When you’re a small critter like the water anole (Anolis aquaticus), what better way to evade scary land predators than to spend extended periods underwater? This might seem like mission impossible for most lizards because they don’t have gills like fish, but researchers from Binghamton University now say that the water anole is… ‘different.’
Image Credit: Lindsay Swierk
Although the water anole doesn’t sport gills, it has purportedly evolved to spend extended periods underwater. As it would seem, the reptile can produce an air bubble that clings to its face as it spends time below the surface, enabling it to ‘scuba dive’ for 16 minutes (or possibly longer) at a time. The findings will soon be published in the journal Herpetological Review.
"Diving underwater and remaining there for a long time is an anti-predator strategy for water anoles," elucidated Lindsey Swierk, the biologist who made and documented the discovery.
"These lizards aren't particularly speedy, and taking to the water is a very effective option. It's easy to 'disappear' to a predator's eye once you hide under water for a few minutes. I think that any underwater breathing adaptations in water anoles would have arisen to extend the amount of time they can stay in their underwater refuge."
The air bubble sticks to the water anole’s face, just near its nostrils. It’s thought that the animal can breathe underwater by extracting recycled air from the bubble, and once the air supply runs out, the lizard returns to the surface to rinse and repeat.

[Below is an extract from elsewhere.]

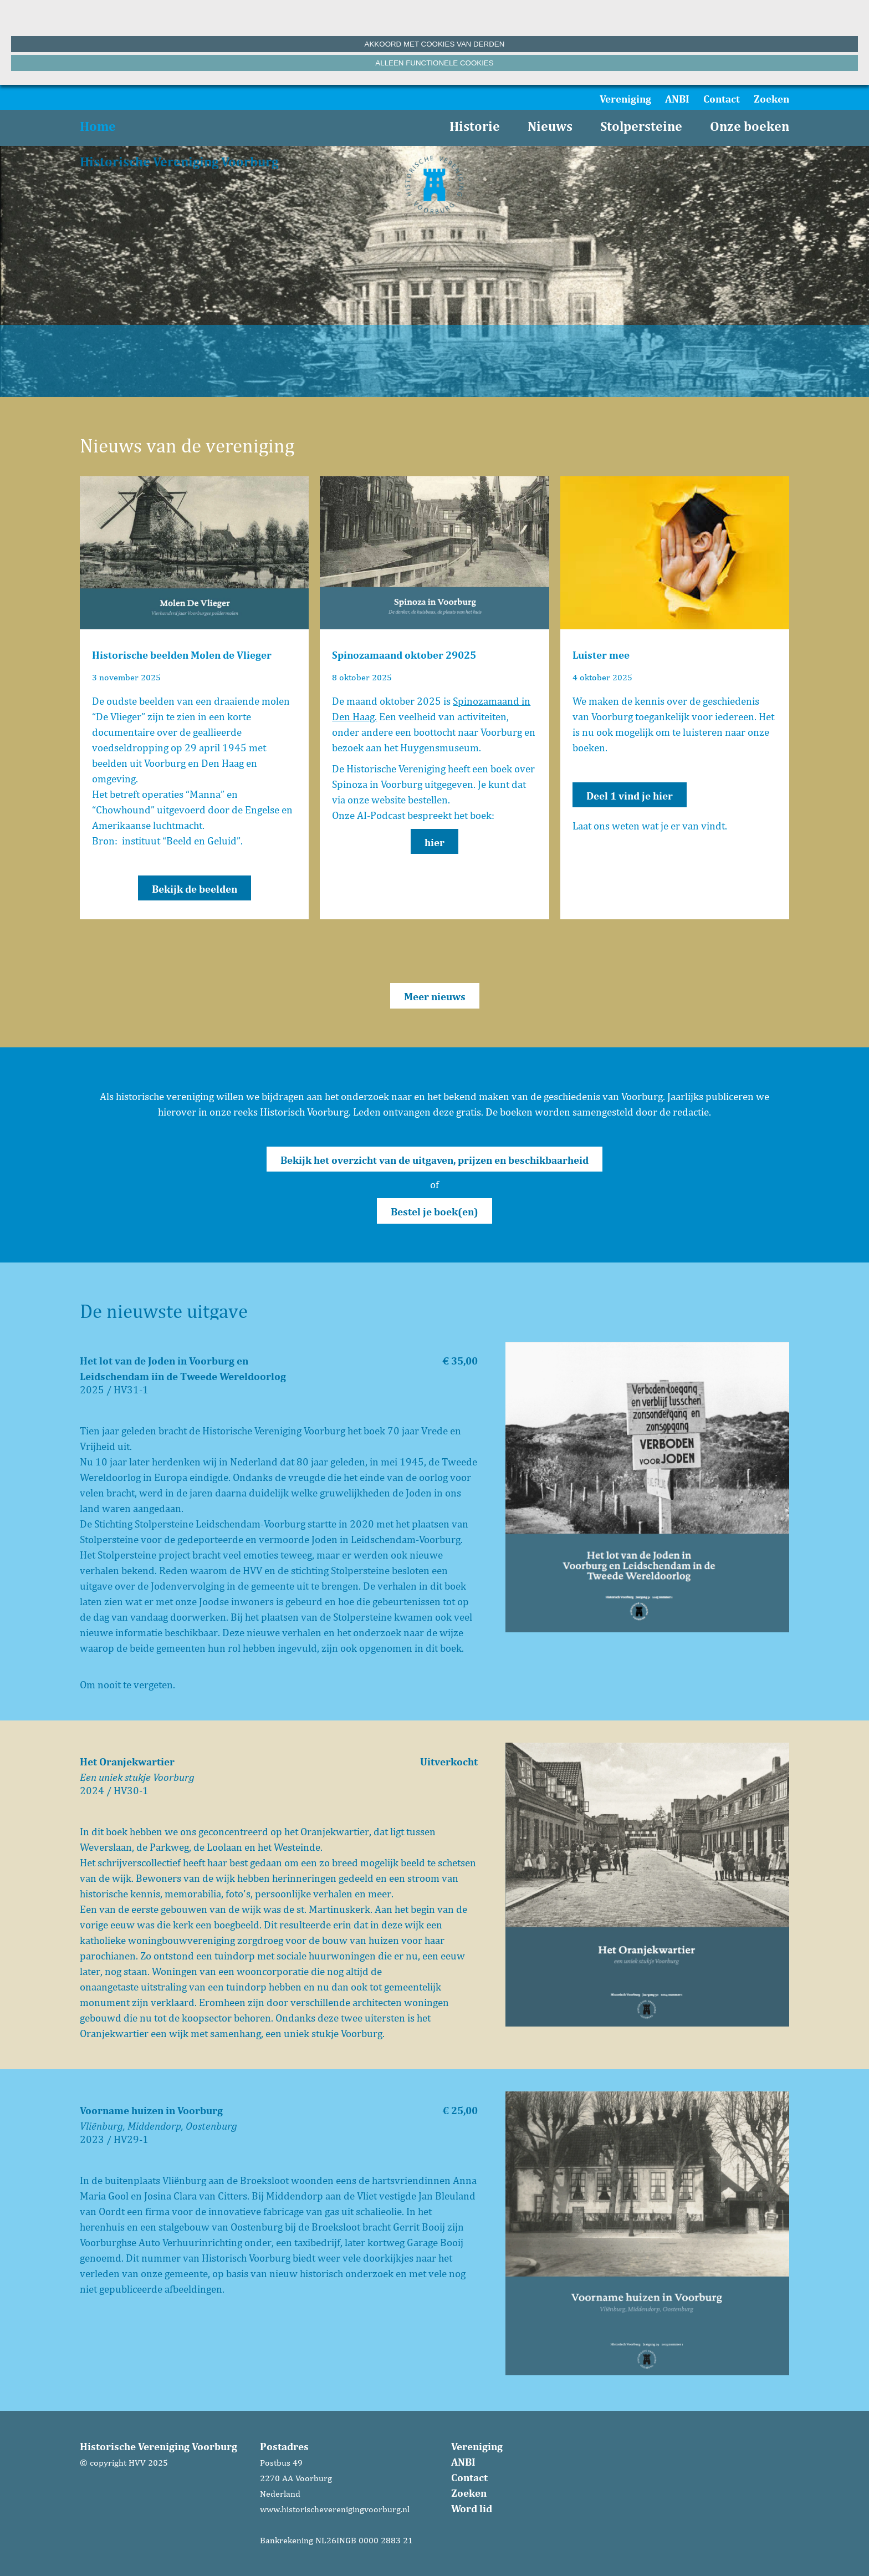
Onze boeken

One might be inclined to ask whether the water anole developed this technique on its own as an evolutionary defense against predators or as a clever life hack, but the answer isn’t yet clear. Regardless of which direction you sway, you can watch the water anole perform its unique ability in Swierk’s short documentary video below:
"I think it's possible that some additional air pockets are being trapped around the anole's head and throat, and that the inhalation and exhalation of the air bubble allow for some trading of fresh air among these air pockets, allowing the anole to swap air in its current air bubble with 'new' air," Swierk said.

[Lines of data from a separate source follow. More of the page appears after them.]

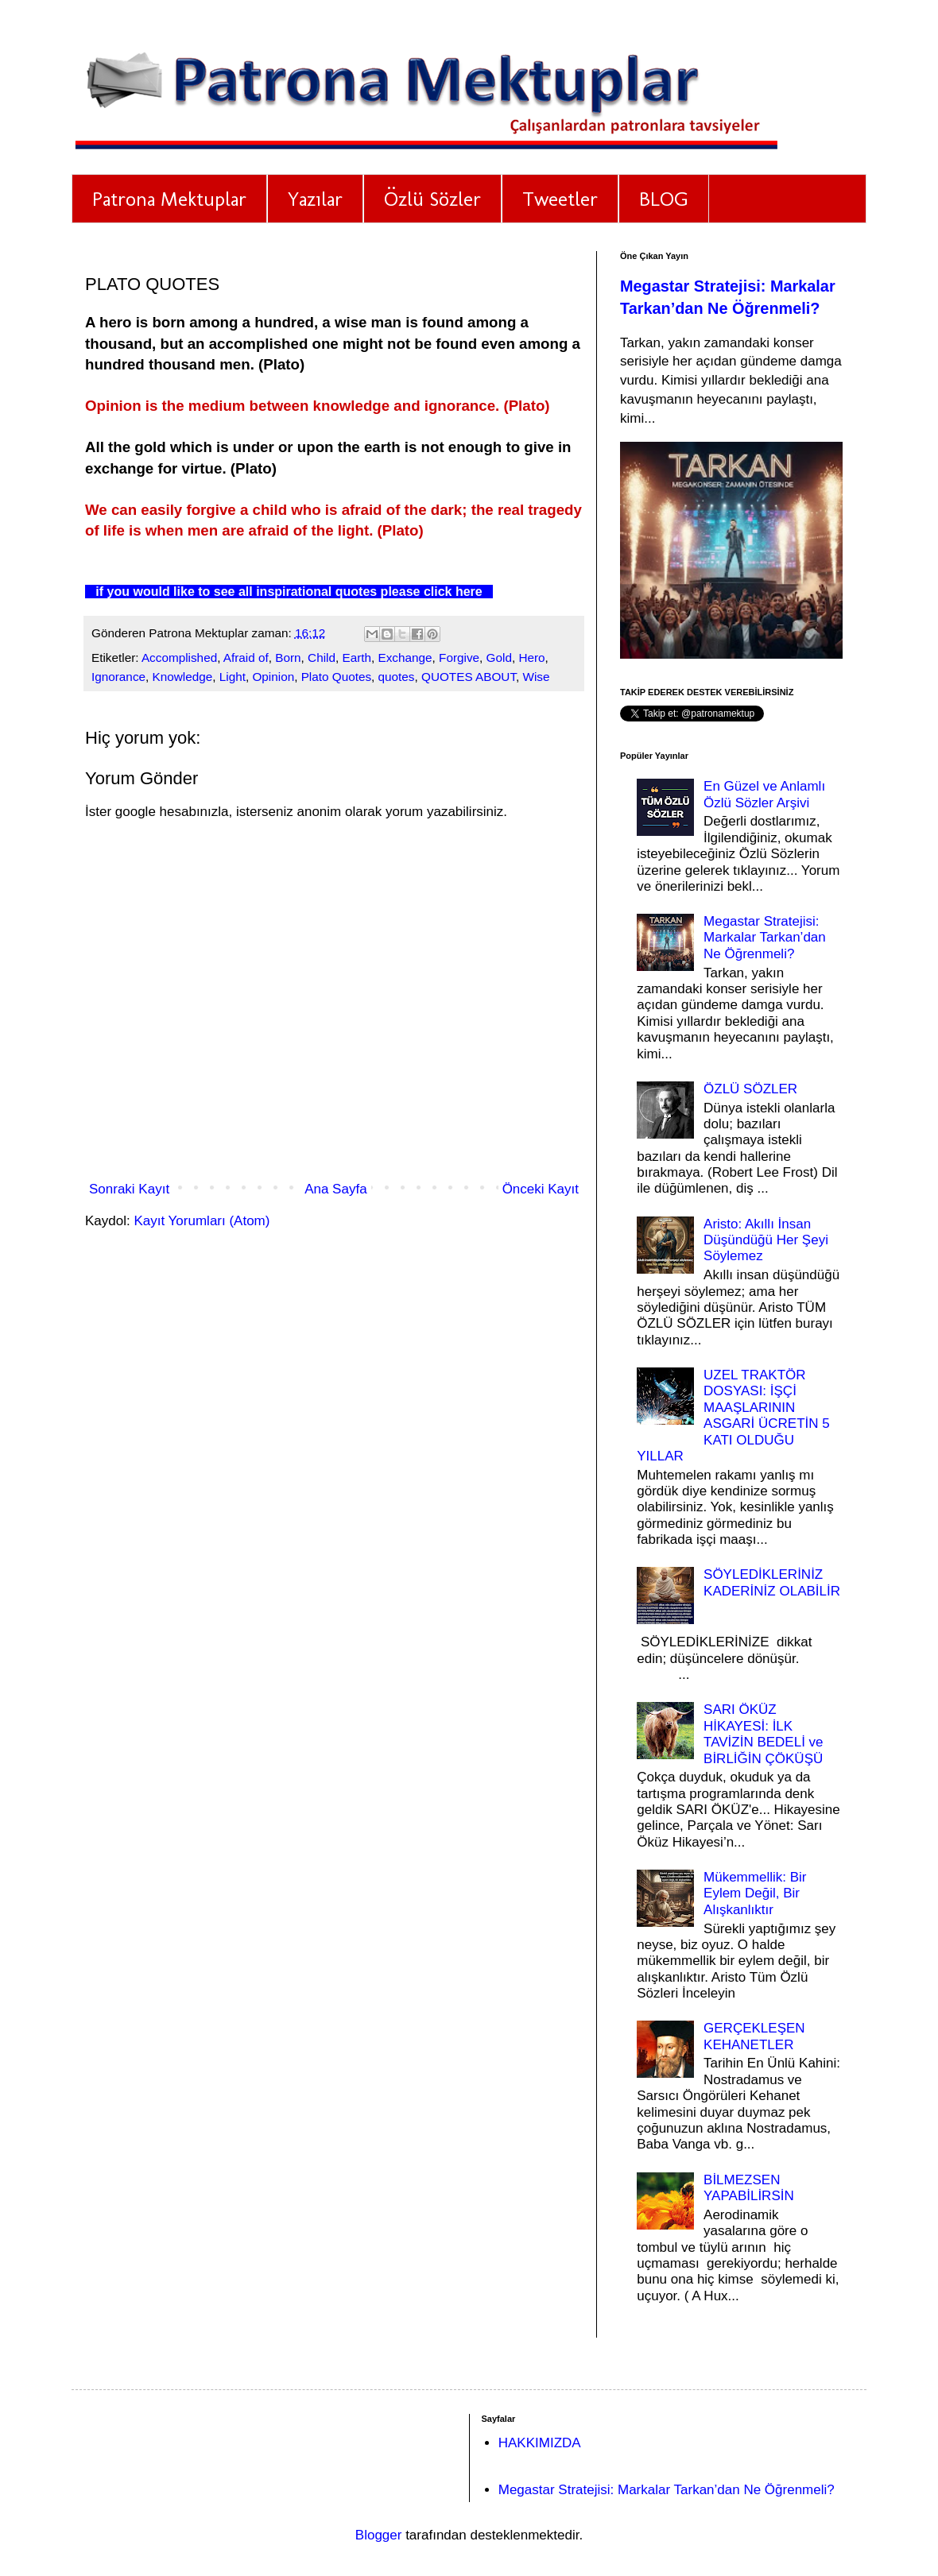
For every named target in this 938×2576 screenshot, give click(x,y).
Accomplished (179, 657)
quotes (396, 676)
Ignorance (118, 676)
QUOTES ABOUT (468, 676)
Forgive (459, 657)
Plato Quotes (336, 676)
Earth (356, 657)
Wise (536, 676)
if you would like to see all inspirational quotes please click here (284, 591)
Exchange (405, 657)
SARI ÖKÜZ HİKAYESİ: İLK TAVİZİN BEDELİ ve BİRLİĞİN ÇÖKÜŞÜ (764, 1734)
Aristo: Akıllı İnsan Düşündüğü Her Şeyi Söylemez (766, 1240)
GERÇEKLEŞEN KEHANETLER (754, 2036)
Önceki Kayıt (540, 1189)
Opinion (273, 676)
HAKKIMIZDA (539, 2442)
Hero (531, 657)
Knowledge (183, 676)
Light (232, 676)
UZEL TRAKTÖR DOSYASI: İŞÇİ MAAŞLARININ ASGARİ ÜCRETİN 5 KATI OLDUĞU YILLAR (733, 1415)
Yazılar (315, 199)
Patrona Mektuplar (169, 199)
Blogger (378, 2535)
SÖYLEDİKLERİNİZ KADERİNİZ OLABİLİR (772, 1582)
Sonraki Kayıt (129, 1189)
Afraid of (246, 657)
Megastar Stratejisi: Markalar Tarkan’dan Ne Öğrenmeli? (765, 937)
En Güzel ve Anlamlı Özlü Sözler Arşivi (764, 794)
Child (321, 657)
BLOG (663, 199)
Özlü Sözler (432, 199)
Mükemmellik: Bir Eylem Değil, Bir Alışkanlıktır (755, 1893)
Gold (499, 657)
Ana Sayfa (335, 1189)
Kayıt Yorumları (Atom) (201, 1220)
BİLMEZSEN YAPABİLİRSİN (749, 2187)
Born (287, 657)
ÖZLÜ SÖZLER (750, 1089)
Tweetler (560, 199)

"It's additionally possible that the air bubble plays a role in allowing an anole to get rid of carbon dioxide. I suspect that there might be morphological adaptations, namely the shape of the top of the anole's head, which allows a large bubble of air to cling to it easily."
According to Swierk, collecting evidence of the water anole’s underwater breathing technique wasn’t originally a part of her research plan, but she thought that capturing video footage of it would help in studying the behavior going forward.
Follow-up studies are being planned to investigate why the water anole does this and to learn more about how it works, but regardless of the nitty-gritty details, we have to admit that this is one cool ability.
It should be interesting to learn whether this capability is unique to water anoles or if other anoles can exhibit similar behavior. Furthermore, answering some of the remaining questions about the recycled vs. fresh air debacle will be equally as fascinating.